Trump pressiona Zelensky por resposta ao plano de paz, afirma FT
Presidente ucraniano buscará reunião com Washington nas próximas semanas; expectativa norte-americana é definição de trégua até o Natal
Negociadores dos Estados Unidos deram apenas alguns dias para que o presidente ucraniano, Volodymyr Zelensky, aceite a proposta de paz do presidente Donald Trump para a Guerra na Ucrânia, segundo reportagem publicada nesta terça-feira (09/12) pelo Financial Times.
Fontes ouvidas pelo jornal norte-americano, afirmam que Washington exige que Kiev aceite perdas territoriais para a Rússia em troca de garantias de segurança ainda não especificadas. A expectativa de Trump é alcançar um acordo até o Natal.
Aos colegas europeus, informa FT, Zelensky relatou ter sido pressionado no último sábado, durante uma ligação de duas horas, pelo enviado especial de Trump, Steve Witkoff, e pelo genro do presidente norte-americano, Jared Kushner. Em resposta, o presidente da Ucrânia pediu tempo para conversar com os líderes europeus sobre as negociações.
Na última segunda-feira (08/12), em Londres, Zelensky se reuniu com lideranças da França, Alemanha e Reino Unido e anunciou que “os componentes ucraniano e europeu já foram desenvolvidos em mais detalhes, e estamos prontos para apresentá-los aos nossos parceiros na América”.
Ele também disse que a Ucrânia fará de tudo para organizar uma reunião de alto nível com os EUA nas próximas duas semanas sobre um acordo de paz. E garantiu que o país está pronto para um cessar-fogo, se a Rússia concordar.

Trump pressiona Zelensky por resposta ao plano de paz, afirma FT
Casa Branca / @whitehouse
Enquanto isso, destaca a RT, as forças russas avançam na linha de frente, onde o Exército ucraniano admitiu estar em desvantagem em termos de armamento e com dificuldades para repor os seus soldados. O plano apresentado por Washington inclui a retirada ucraniana de áreas do Donbass, atualmente sob controle de Kiev, uma das principais condições de Moscou para a trégua.
Eleições
A pressão norte-americana sobre Kiev ocorre em meio à intensificação do debate sobre a legitimidade democrática do governo Zelensky, aponta reportagem do The Guardian.
Em entrevista ao Político, Trump disse que o país “não tem eleições há muito tempo”, sugerindo o afastamento do país de um processo democrático. A declaração foi reforçada por seu filho, Donald Trump Jr., que acusou Zelensky de prolongar a guerra para permanecer no poder, sugerindo que os Estados Unidos poderiam “se afastar” da Ucrânia se o conflito continuar.
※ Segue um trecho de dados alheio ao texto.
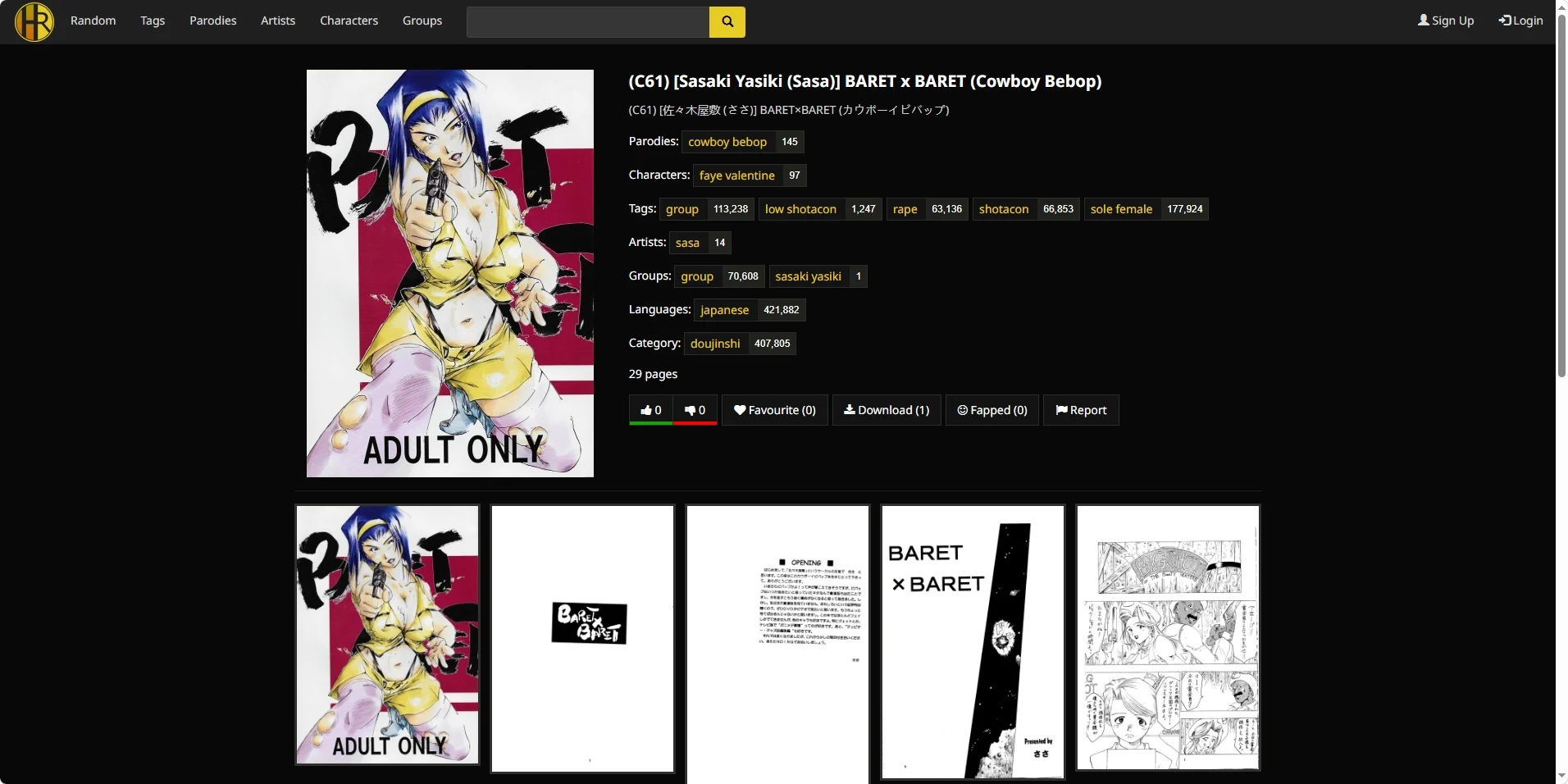Open the cowboy bebop parody tag

[727, 142]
Questionado sobre a declaração do filho, Trump respondeu: “não é correto. Mas não está exatamente errado”.
Em resposta, o presidente ucraniano disse que essa é uma “questão para o povo da Ucrânia, não para pessoas de outros Estados, com todo respeito aos nossos parceiros”, mas afirmou estar pronto para novas eleições no país. Ele aproveitou para pedir “aos Estados Unidos e colegas europeus que ajudem a garantir a segurança para que, em 60 a 90 dias, possamos realizá-las”.
Segundo o jornal britânico, até mesmo membros da oposição reconhecem que um pleito agora poderia prejudicar o país. A Constituição ucraniana proíbe eleições durante a lei marcial e, caso o faça, terá de enfrentar fortes obstáculos, como garantir a votação de soldados na linha de frente, cidadãos deslocados internamente, refugiados no exterior e das pessoas que habitam áreas ocupadas.